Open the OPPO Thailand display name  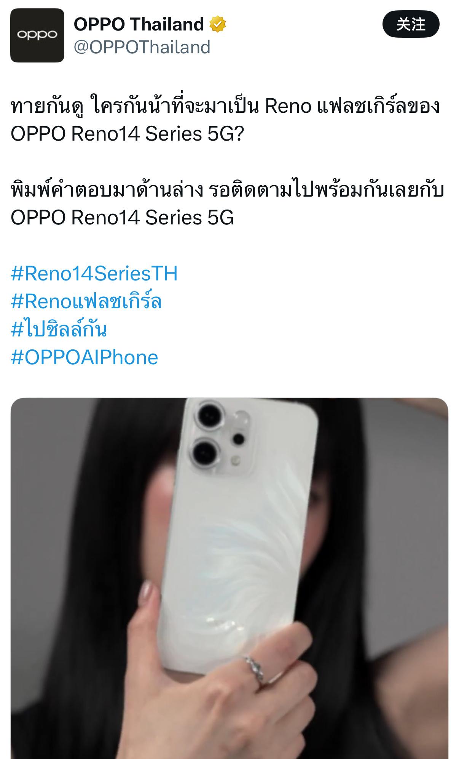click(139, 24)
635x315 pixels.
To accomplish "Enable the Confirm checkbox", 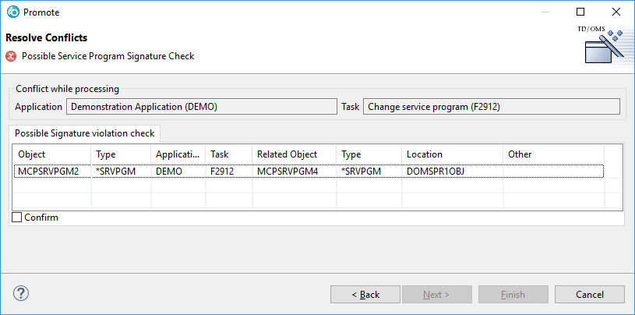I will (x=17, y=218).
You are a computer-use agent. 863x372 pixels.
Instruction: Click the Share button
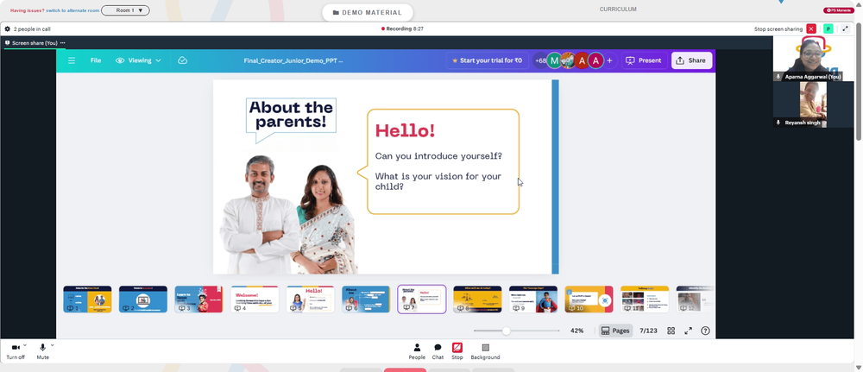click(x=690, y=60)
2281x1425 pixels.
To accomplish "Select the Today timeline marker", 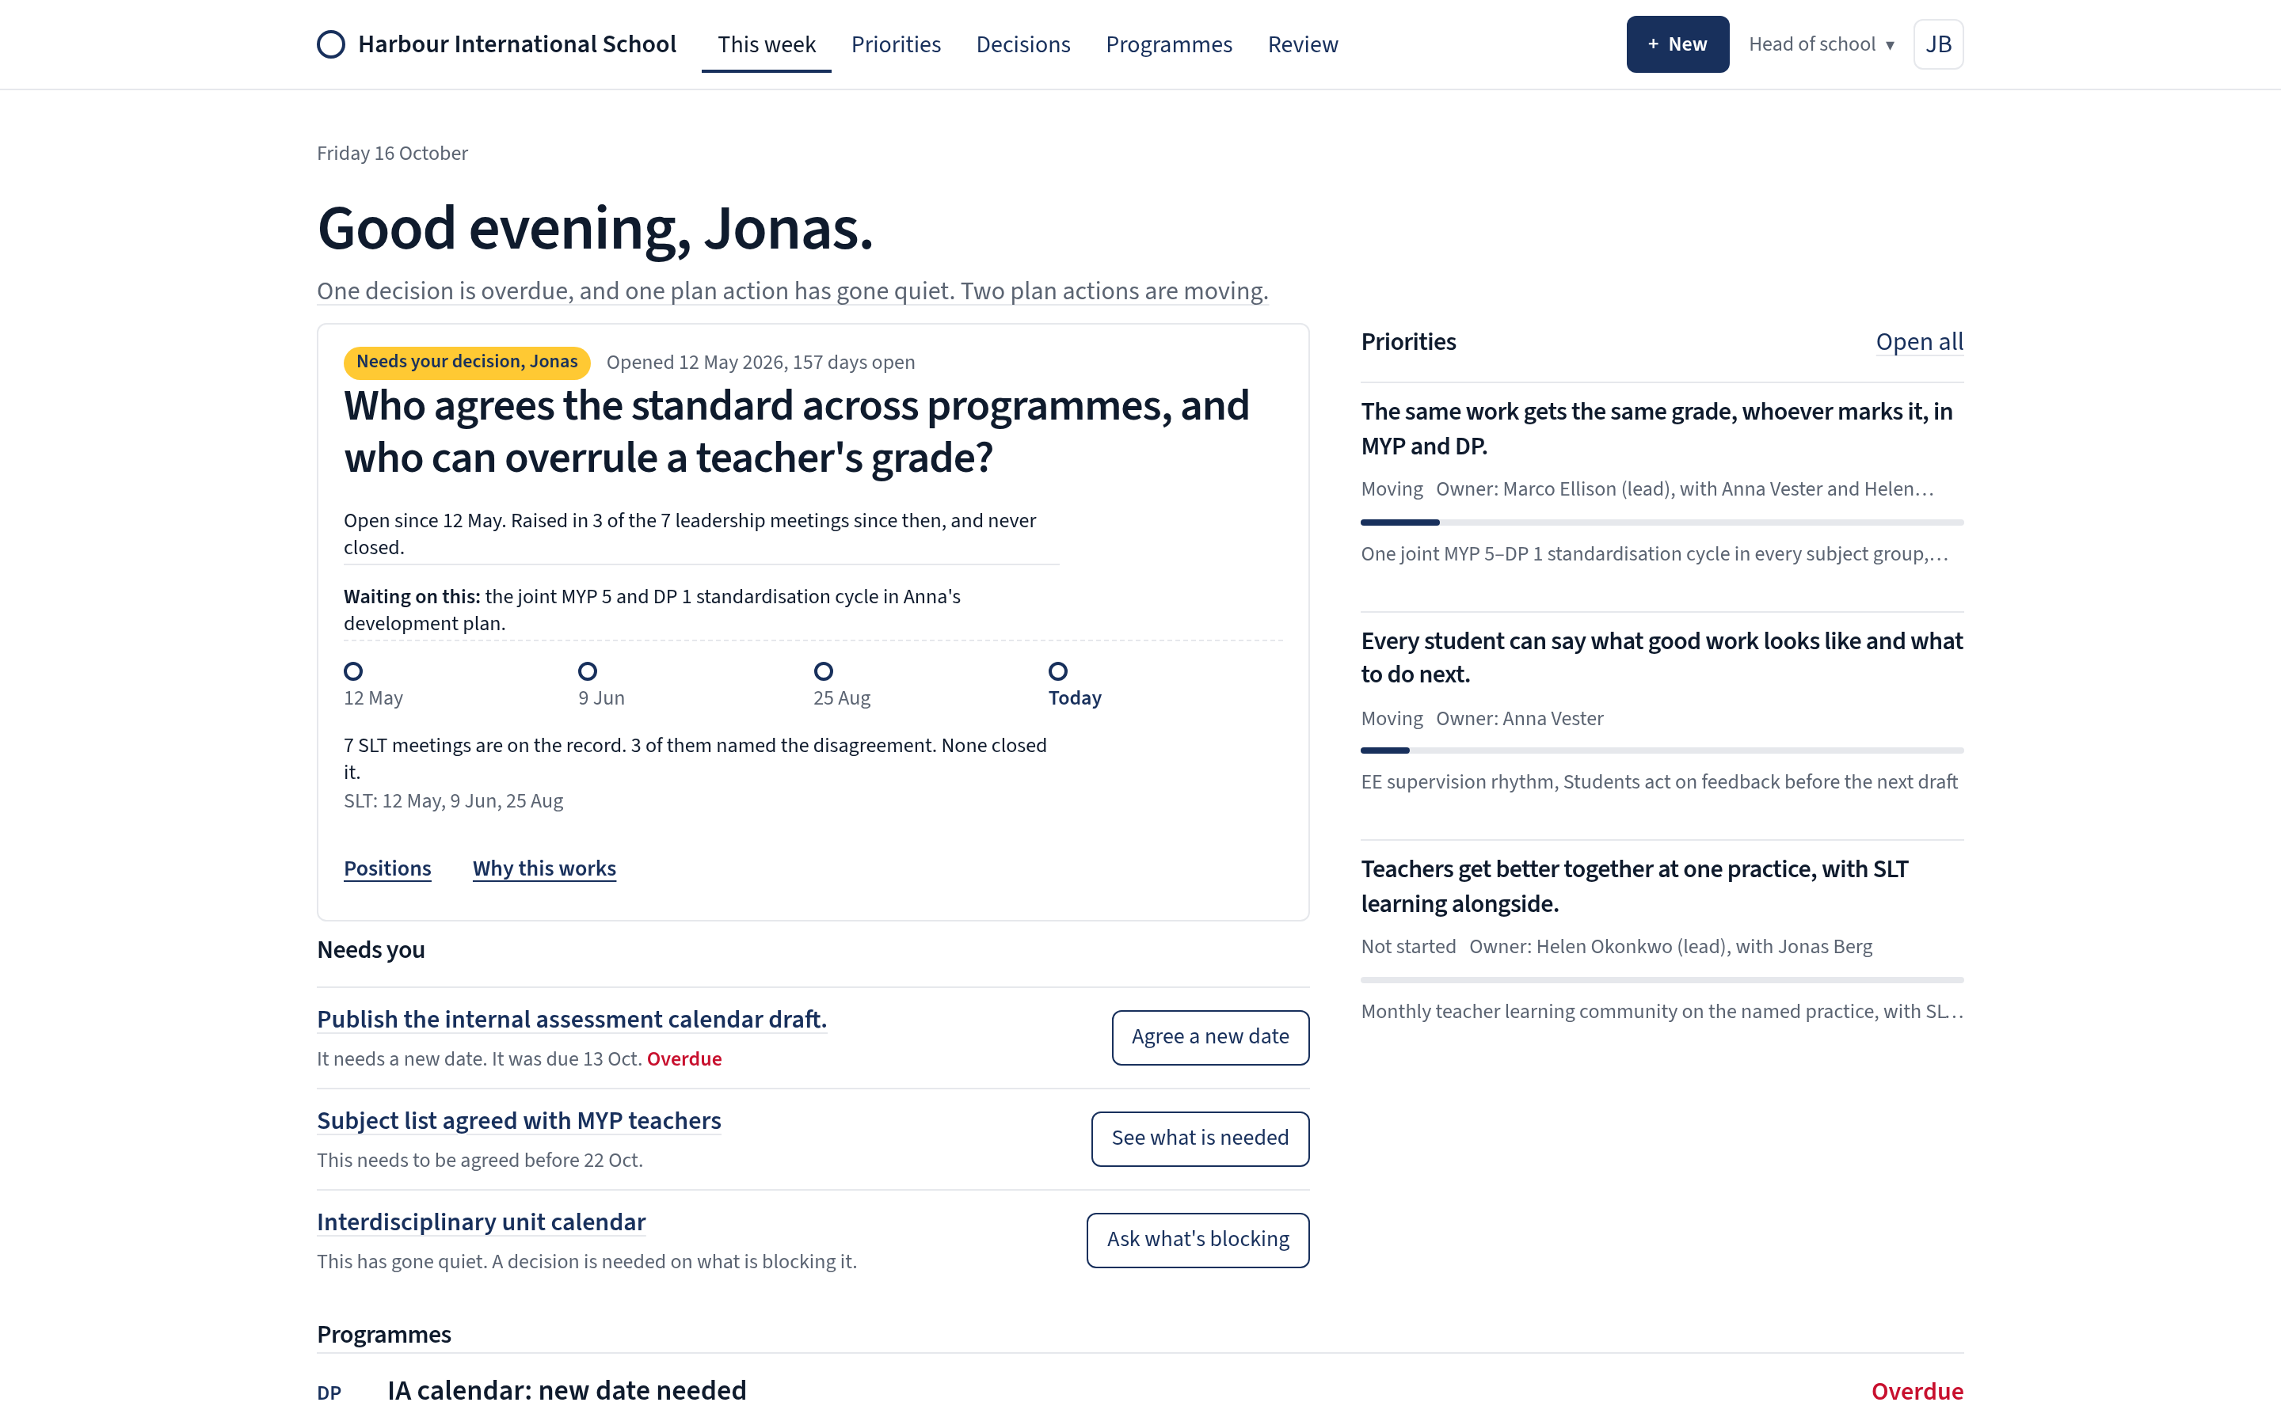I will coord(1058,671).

* * *

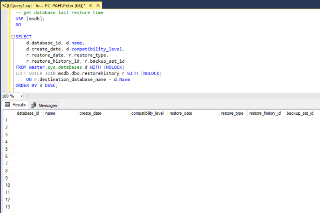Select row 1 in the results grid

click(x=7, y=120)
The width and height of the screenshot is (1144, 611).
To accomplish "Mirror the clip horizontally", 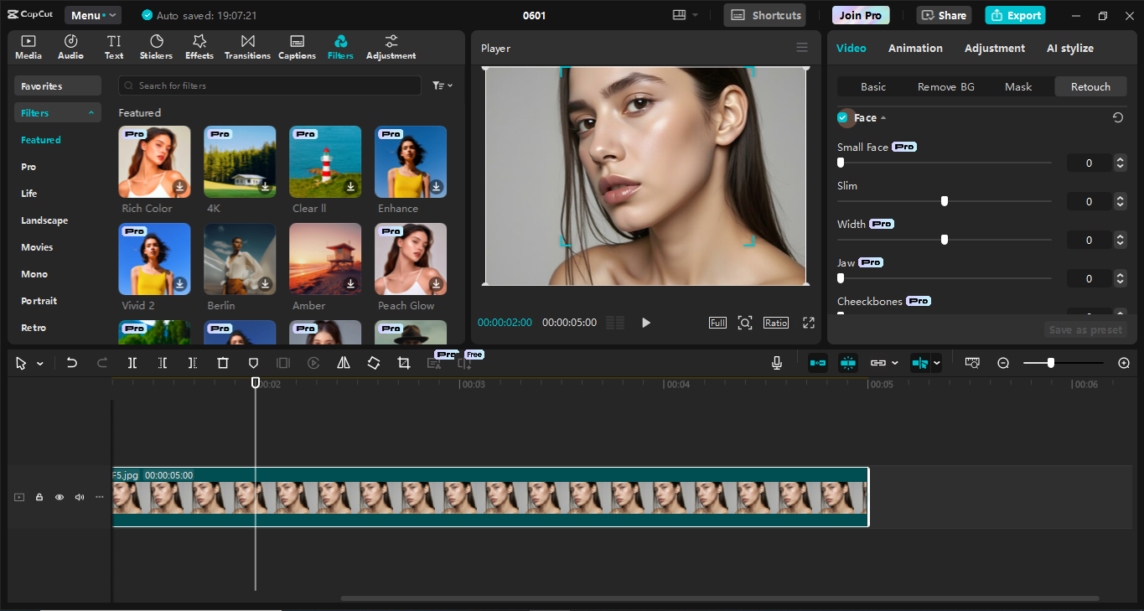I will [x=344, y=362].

* * *

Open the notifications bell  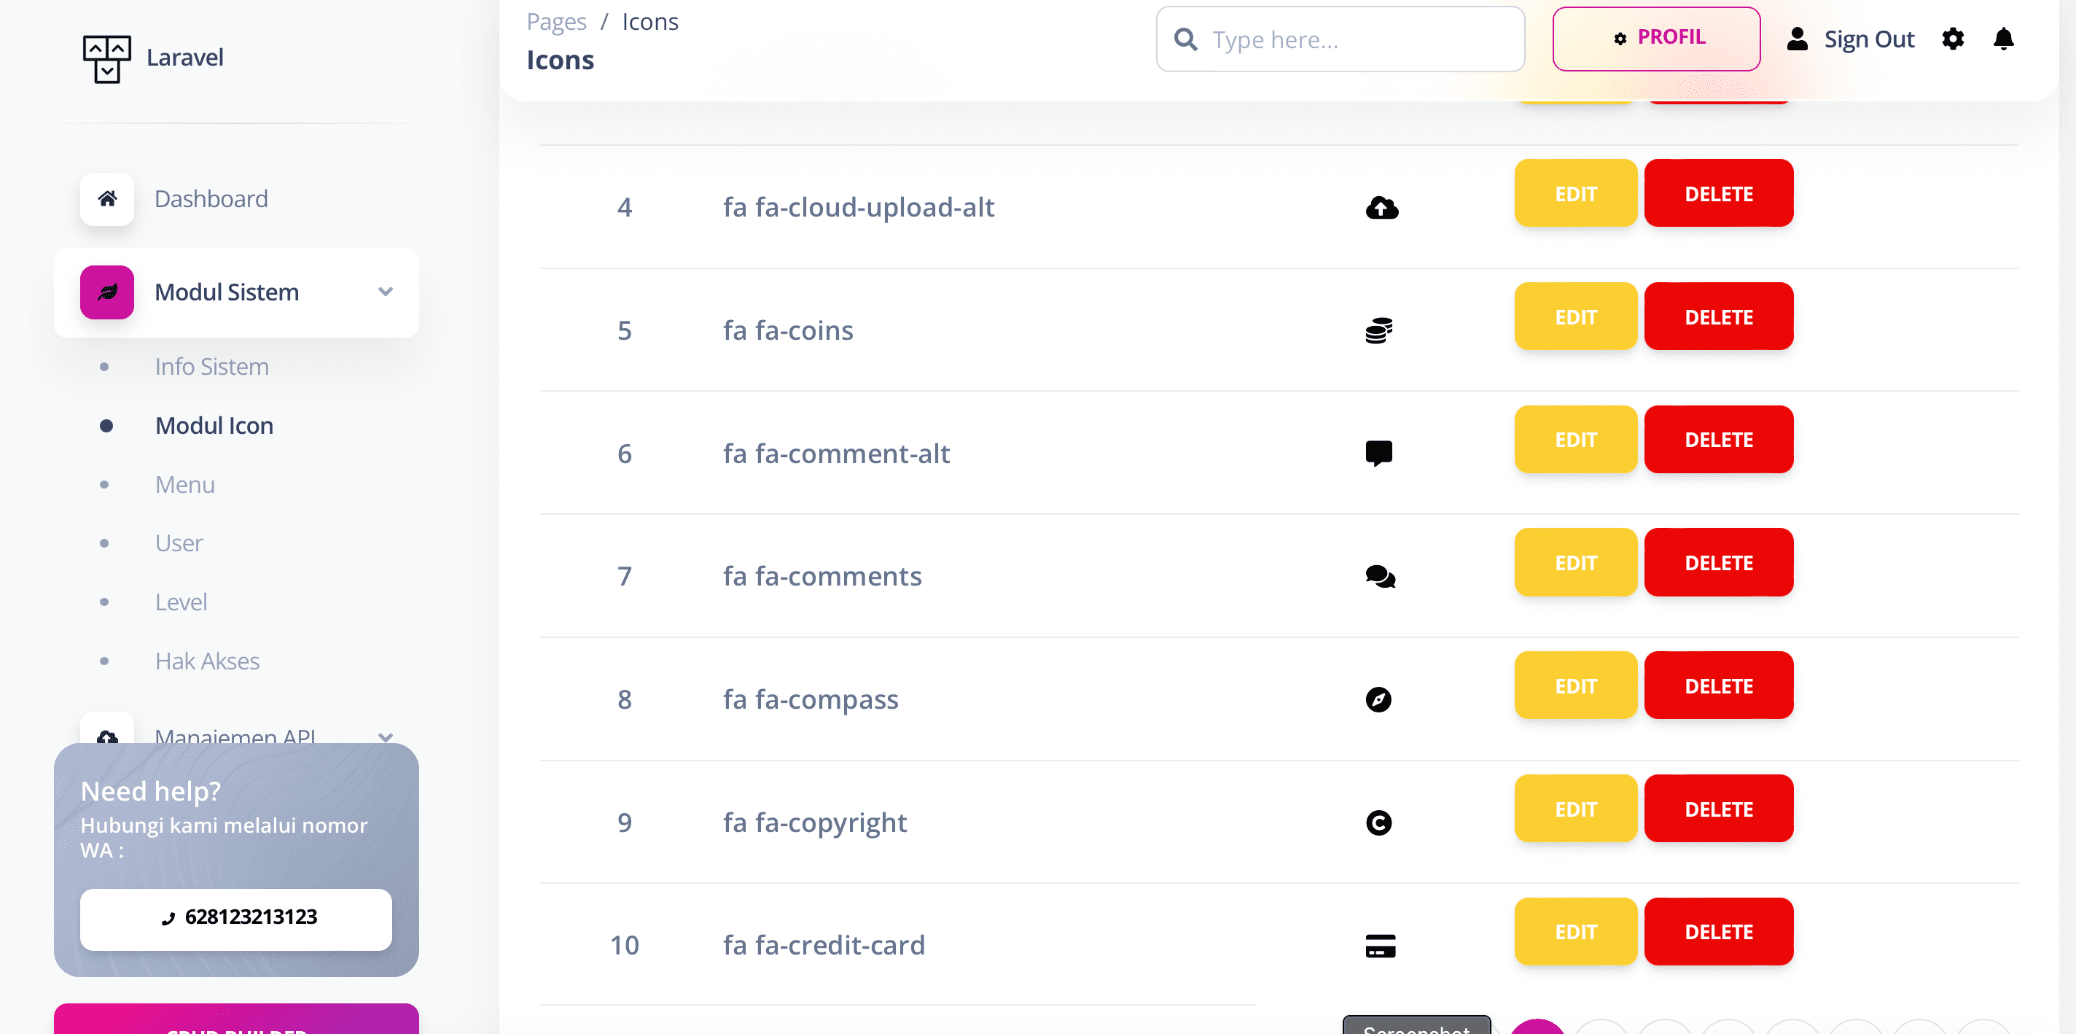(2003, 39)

### WHAT YOU NEED TO DO
Where the string "pixels" shows up in the listing above, copy the line that holds it.

### EXERCISE SOLUTION
635x315 pixels.
You are a computer-use agent. 863x372 pixels.
2281x1425 pixels.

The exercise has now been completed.